Your objective
Only a number is required: the count of lines in the material below that contain "computer".

Data for analysis
=======

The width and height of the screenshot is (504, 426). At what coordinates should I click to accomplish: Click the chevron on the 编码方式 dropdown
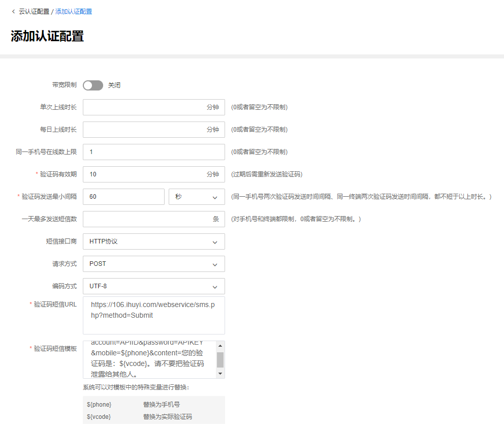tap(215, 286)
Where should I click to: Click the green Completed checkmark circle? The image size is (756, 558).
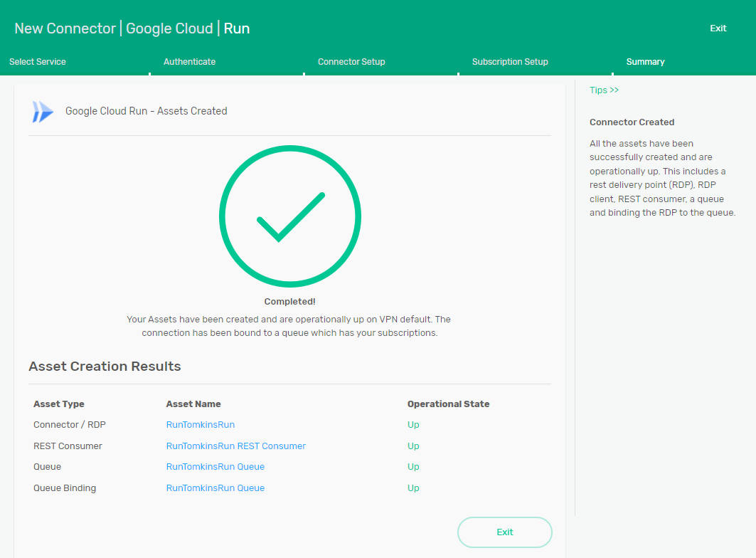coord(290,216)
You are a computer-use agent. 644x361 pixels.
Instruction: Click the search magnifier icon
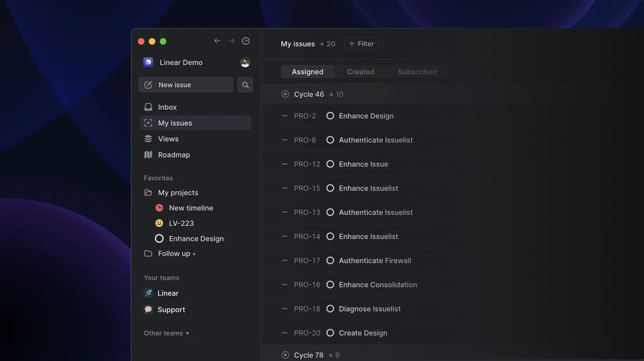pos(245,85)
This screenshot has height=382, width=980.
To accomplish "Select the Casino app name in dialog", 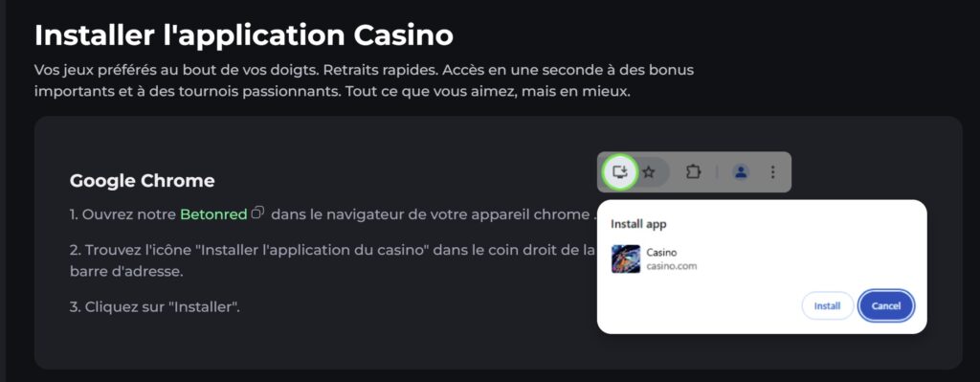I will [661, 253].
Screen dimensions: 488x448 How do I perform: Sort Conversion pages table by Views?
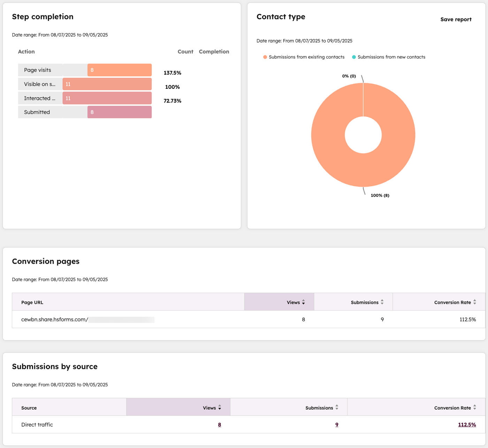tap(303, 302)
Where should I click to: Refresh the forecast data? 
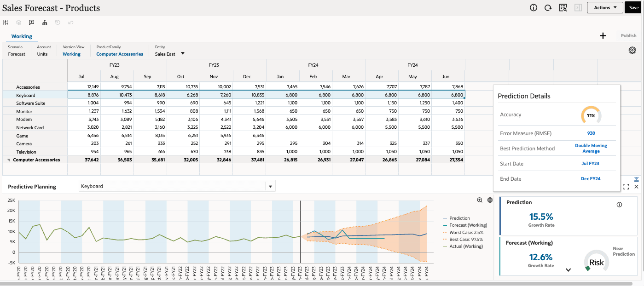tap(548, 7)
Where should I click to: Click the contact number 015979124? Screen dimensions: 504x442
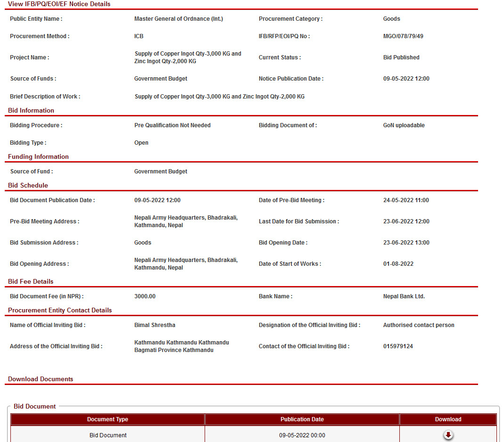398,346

=======

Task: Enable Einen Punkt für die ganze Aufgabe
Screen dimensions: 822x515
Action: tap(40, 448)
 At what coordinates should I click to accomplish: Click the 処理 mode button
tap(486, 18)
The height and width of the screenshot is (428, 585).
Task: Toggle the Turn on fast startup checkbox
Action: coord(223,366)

=======

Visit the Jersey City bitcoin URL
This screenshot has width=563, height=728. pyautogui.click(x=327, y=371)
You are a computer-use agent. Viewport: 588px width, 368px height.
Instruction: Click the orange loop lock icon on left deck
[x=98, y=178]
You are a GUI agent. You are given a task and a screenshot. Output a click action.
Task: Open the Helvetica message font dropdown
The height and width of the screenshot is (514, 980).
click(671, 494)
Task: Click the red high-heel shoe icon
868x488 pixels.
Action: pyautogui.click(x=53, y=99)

=======

Task output
2